Pop art either side of the Atlantic; America viewed from within, and from afar

Like most artistic movements pop art gradually evolved from thoughts and ideas by many artists and precursor artistic movements. American artists moved from the “looseness” and personalised symbolism of abstract expressionism, to far more accessible and universal cultural touchstones, creating a fresh and youthful optimism as 50s consumer culture replaced the horrors of war.

British artists were equally fascinated by the emerging mass-produced popular symbolism in areas like advertising. It’s simplification shared much with propaganda, but pushed a narrative seeming to improve the prosperity of American society. There was power and manipulation at work, but paradoxes too, and the pop art prints and collages coming out of swinging London often explored those dynamics; observations on American society from afar.

It’s also true to consider that the UK, and Europe as a whole, was still rebuilding from war, rationing only ended in the UK in 1954 so the explosion of colourful and simple optimism across the Atlantic was both curious and alluring. It caught the attention of British critics, curators, and UK art galleries, and in the early 1960s pop art first appeared in the Royal Society of British Artists Young Contemporaries exhibitions which included original artworks by David Hockney and Peter Blake; but it wouldn’t stay monopolised by Britain.

Roy Lichtenstein, Andy Warhol and the breakout of American pop art

American artists like Jasper Johns and Robert Rauschenberg had already been bridging the gap between Dada and pop, and in the early 60s were joined by artists like Andy Warhol and Roy Lichenstein in a search for a fully realised American pop art style. They soon began to discover fresh directions by looking to the mechanics of the creation of original art, and the modern art print.

Lichtenstein looked to comic books and newsprint, painting with thick black lines, blocks of colour and Ben-Day dots to imitate their look and style. His dramatic compositions and fractions of romance-comic melodrama storylines had widespread appeal to popular taste. Here was work not just fascinated by, or critiquing of pop culture, this was pop culture. And Warhol would take things a step further; why paint things to look like they were printed, when you could just print them?

By using a technique of mass production to create an “original” work of art, in reality just an art print, Warhol and others significantly elevated one of the questions that began the pop art journey; what is art?

Was it the print? The silkscreen plates? Maybe Andy Warhol himself? He recreated seemingly random items of consumable culture as scuplture; a cardboard box printed identically to those used for Campbell’s soup cans, something consumers would never even see, found itself in an art gallery valued at millions. The everyday, mundane, and mass produced had truly invaded the enclaves of high art, and was being sold in the millions as Lichtenstein and Warhol t-shirts, posters and art prints.

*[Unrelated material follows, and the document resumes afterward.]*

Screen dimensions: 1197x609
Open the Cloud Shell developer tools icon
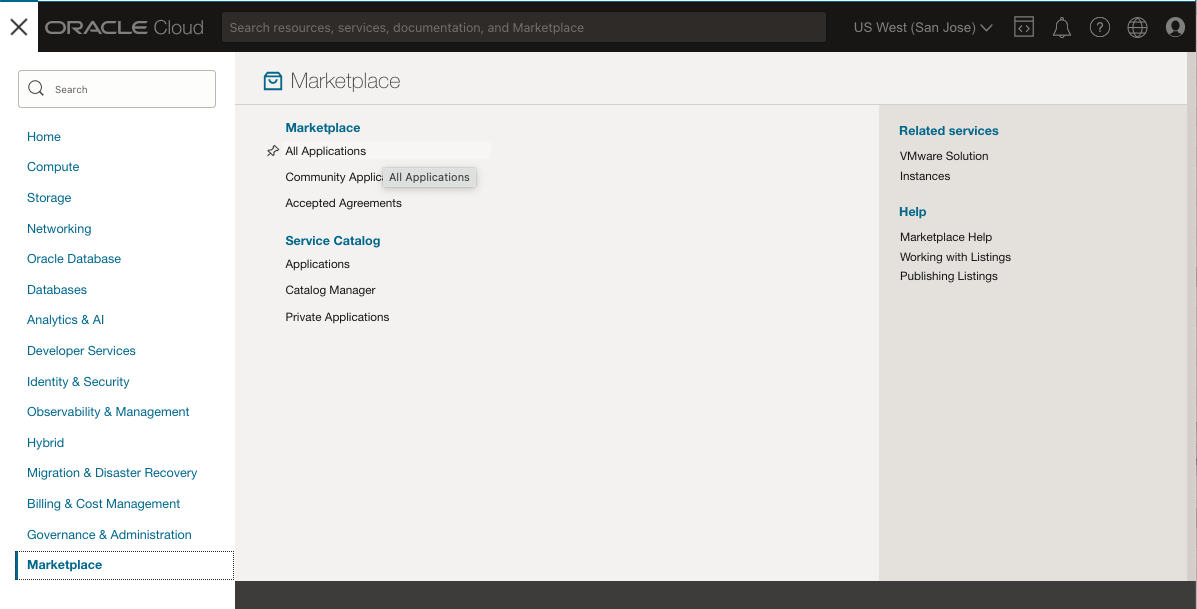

The mirror to end modernism, and a lasting artistic legacy

Pop art looked and felt like a party, the escape from the dark days of war, and emblematic of the ideals of modernism; a continual universal progress towards something better. As the 60s became the 70s the Vietnam war ground on, divisions widened in society, and economic woes loomed large on the horizon. Pop art became a mirror to blind optimism and over-simplification, self doubt began to sink in and postmodernism began to question everything that had gone before all over again.

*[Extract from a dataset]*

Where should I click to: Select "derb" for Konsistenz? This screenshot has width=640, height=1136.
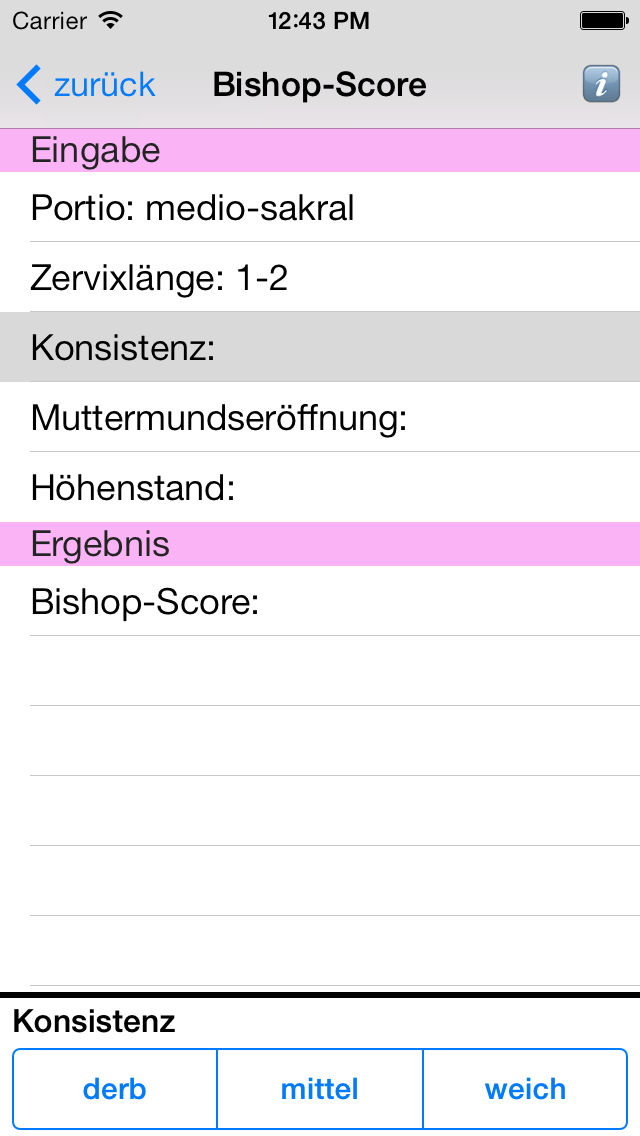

It still holds some important lasting legacies though. Pop found unique ways to question art and it’s values, and new places to find inspiration; playing with paradoxes and ironies so deeply that we still debate to this day whether the movement adored consumerism or despised it.

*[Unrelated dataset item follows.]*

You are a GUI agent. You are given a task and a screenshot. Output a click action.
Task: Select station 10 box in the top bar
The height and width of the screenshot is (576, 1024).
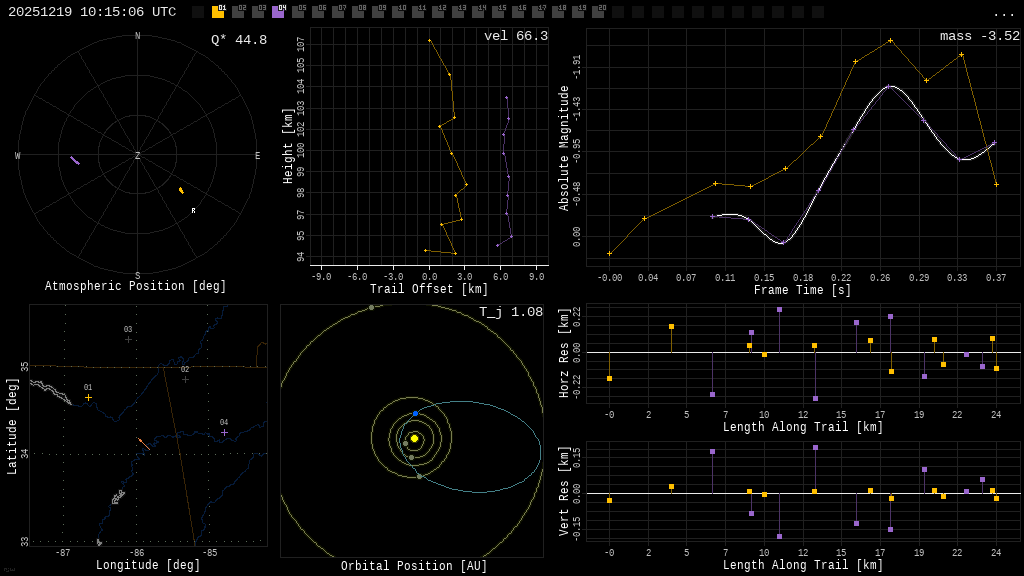(x=398, y=12)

Perhaps most importantly, it was resoundingly successful in breaking down significant barriers between high art and low culture. Pop brought food packaging to the art gallery and created an art everyone could feel familiar with, and as a result the work of Warhol or Lichtenstein remains hugely popular in art prints, clothing and culture to this day. Would Warhol despair at his 15 minutes of fame running eternally, or enjoy that for most it only exists as a mass produced poster, to ultimately be thrown away?